# Saved data entries:
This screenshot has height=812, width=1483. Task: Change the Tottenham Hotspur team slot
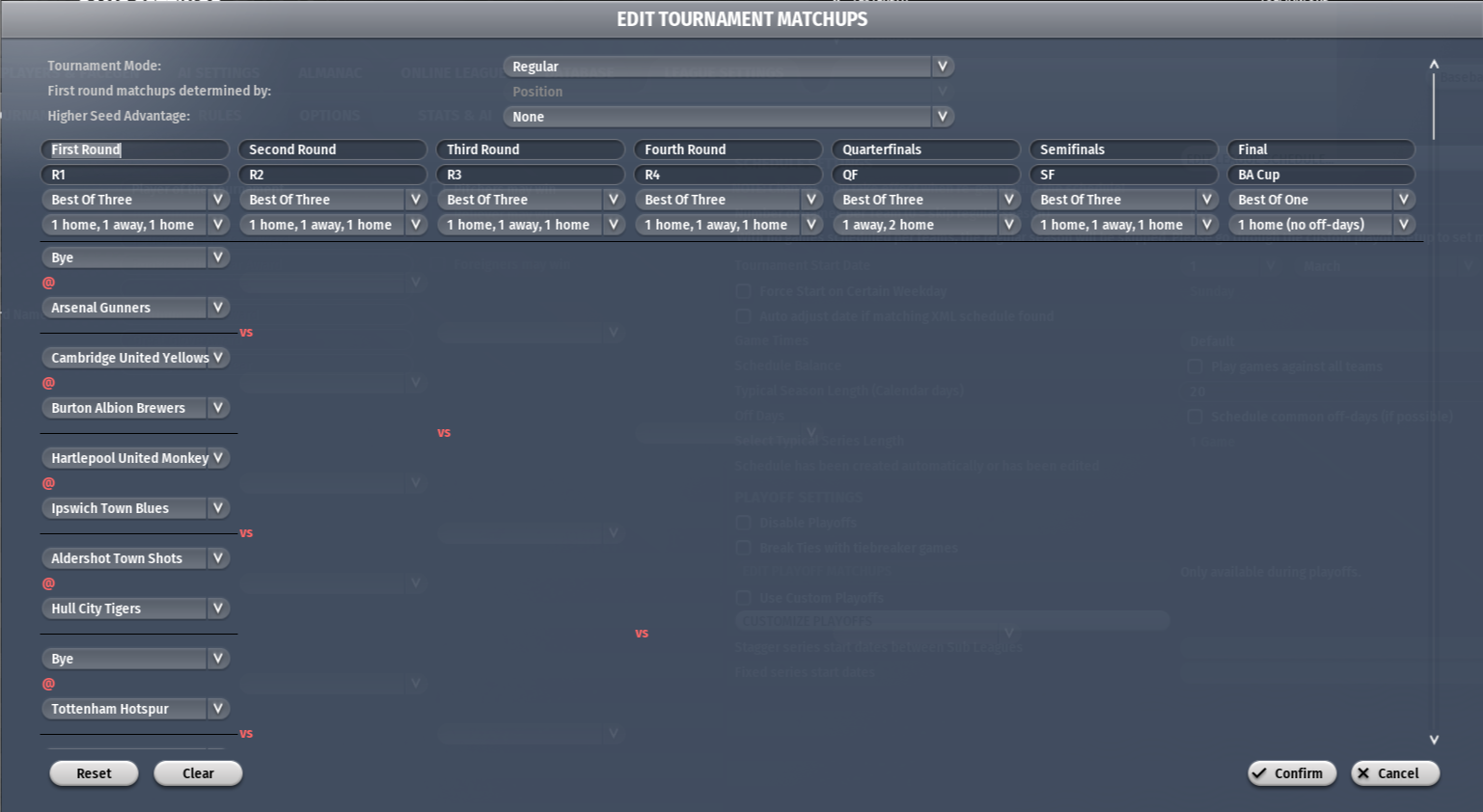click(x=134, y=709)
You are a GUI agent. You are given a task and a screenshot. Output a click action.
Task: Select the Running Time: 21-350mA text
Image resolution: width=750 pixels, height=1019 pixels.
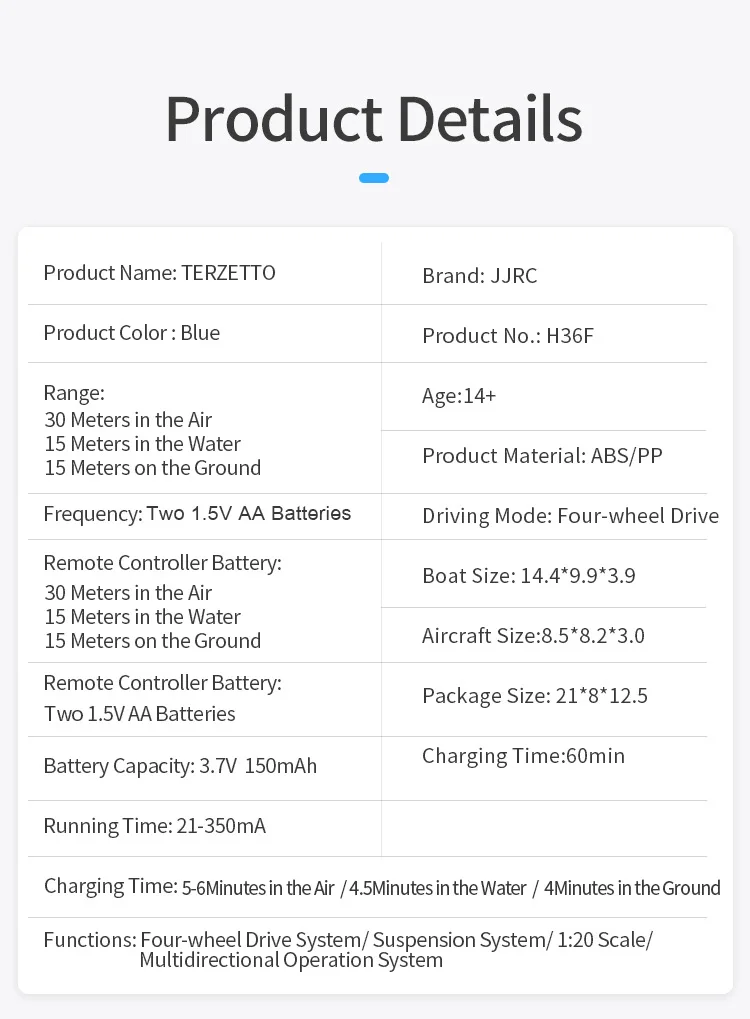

# Exercise instructions:
Write the entries out again word for word. Omit all pictures from them.

# Output:
This screenshot has height=812, width=1483. Task: Change the Tottenham Hotspur team slot
click(x=134, y=709)
You are a GUI agent. You are given a task and a screenshot. Output a click action.
Task: Select the Running Time: 21-350mA text
Image resolution: width=750 pixels, height=1019 pixels.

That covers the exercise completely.